◆ BRIEF A
Copy the rows verbatim, starting at the line that contains "Given: Toggle the LOG scale option" and stopping after the line that contains "will tap(310, 58).".
————
The runtime form is shown for reference only. See the runtime mode switch caveats before using it:

SET GLOBAL audit_log_filter.event_mode = 'FULL';
SELECT @@GLOBAL.audit_log_filter.event_mode;

In REDUCED mode, if you call audit_log_filter_set_filter() with a new filter definition that references disabled event classes or subclasses, the call fails: the server returns a descriptive error and does not store the filter. However, persisted filters created under FULL mode that reference disabled classes will still load after a restart or audit_log_filter_flush() — the disabled classes are silently skipped with a warning.

audit_log_filter.file

Option name Description
Command-line –audit-log-filter.file
Dynamic No
Scope Global
Data type String
Default audit_filter.log

This read-only variable defines the filename of the audit log filter file. The component writes events to this file. This variable requires a server restart to change.

The filename can be either of the following:

  • a relative path name - the component looks for this file in the data directory

  • a full path name - the component uses the given value

If you use a full path name, ensure the directory exists and is accessible only to users who need to view the log and the server. If the parent directory does not exist, the component reports an error and the server starts without the audit log filter component active.

For more information, see Naming conventions

Example

Relative to the data directory (my.cnf, restart required):

[mysqld]
audit-log-filter.file=audit_filter.log

Absolute path:

[mysqld]
audit-log-filter.file=/var/log/mysql/audit_filter.log

audit_log_filter.format

Option name Description
Command-line –audit-log-filter.format
Dynamic No
Scope Global
Data type Enumeration
Default NEW
Available values OLD, NEW, JSON, JSONL

This read-only variable defines the audit log filter file format. This variable requires a server restart to change.

The available values are the following:

Example

my.cnf (restart required):

[mysqld]
audit-log-filter.format=JSON

audit_log_filter.format_unix_timestamp

Option name Description
Command-line –audit-log-filter.format-unix-timestamp
Dynamic Yes
Scope Global
Data type Boolean
Default OFF

Introduced in Percona Server for MySQL 8.4.9-9, this option is supported for JSON-format and JSONL-format files.

Enabling this option adds a time field to JSON-format and JSONL-format files. The integer represents the UNIX timestamp value and indicates the date and time when the audit event was generated. Changing the value causes a file rotation because all records must either have or do not have the time field. This option requires the AUDIT_ADMIN and SYSTEM_VARIABLES_ADMIN privileges.

This option does nothing when used with other format types.
————
◆ BRIEF B
In the audit log filter documentation, which privileges does the audit_log_filter.format_unix_timestamp option require?

◆ MATERIAL FOR THE TASK
————
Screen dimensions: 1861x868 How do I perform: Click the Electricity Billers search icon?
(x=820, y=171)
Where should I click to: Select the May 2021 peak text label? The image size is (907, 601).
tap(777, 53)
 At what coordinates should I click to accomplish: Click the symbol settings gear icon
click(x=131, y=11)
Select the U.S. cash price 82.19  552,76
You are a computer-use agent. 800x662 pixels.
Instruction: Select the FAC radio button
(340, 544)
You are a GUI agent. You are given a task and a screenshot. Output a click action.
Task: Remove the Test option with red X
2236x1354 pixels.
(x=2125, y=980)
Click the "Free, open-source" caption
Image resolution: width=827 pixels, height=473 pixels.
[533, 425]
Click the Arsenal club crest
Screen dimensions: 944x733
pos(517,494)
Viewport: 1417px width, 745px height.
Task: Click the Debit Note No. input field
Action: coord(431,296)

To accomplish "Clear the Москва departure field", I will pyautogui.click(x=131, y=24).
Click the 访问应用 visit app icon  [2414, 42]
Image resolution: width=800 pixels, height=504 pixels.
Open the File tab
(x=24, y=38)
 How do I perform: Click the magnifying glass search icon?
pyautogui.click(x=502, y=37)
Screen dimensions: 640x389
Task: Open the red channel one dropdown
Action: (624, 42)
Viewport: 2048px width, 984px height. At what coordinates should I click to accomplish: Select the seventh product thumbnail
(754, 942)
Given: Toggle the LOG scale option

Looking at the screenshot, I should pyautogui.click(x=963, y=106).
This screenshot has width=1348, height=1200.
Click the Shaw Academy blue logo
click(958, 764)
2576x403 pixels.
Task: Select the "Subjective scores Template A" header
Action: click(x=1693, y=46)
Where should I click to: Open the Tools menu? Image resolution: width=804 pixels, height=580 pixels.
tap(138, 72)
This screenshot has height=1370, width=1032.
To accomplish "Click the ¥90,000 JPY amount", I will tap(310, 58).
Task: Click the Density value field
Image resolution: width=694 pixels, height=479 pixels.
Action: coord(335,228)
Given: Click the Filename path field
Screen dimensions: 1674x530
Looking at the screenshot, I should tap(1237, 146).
————
◆ TASK ANSWER A
Given: Toggle the LOG scale option

Looking at the screenshot, I should pyautogui.click(x=963, y=106).
This screenshot has width=1348, height=1200.
Click the Shaw Academy blue logo
click(958, 764)
2576x403 pixels.
Task: Select the "Subjective scores Template A" header
Action: click(x=1693, y=46)
Where should I click to: Open the Tools menu? Image resolution: width=804 pixels, height=580 pixels.
tap(138, 72)
This screenshot has height=1370, width=1032.
To accomplish "Click the ¥90,000 JPY amount", I will tap(310, 58).

◆ TASK ANSWER B
The AUDIT_ADMIN and SYSTEM_VARIABLES_ADMIN privileges.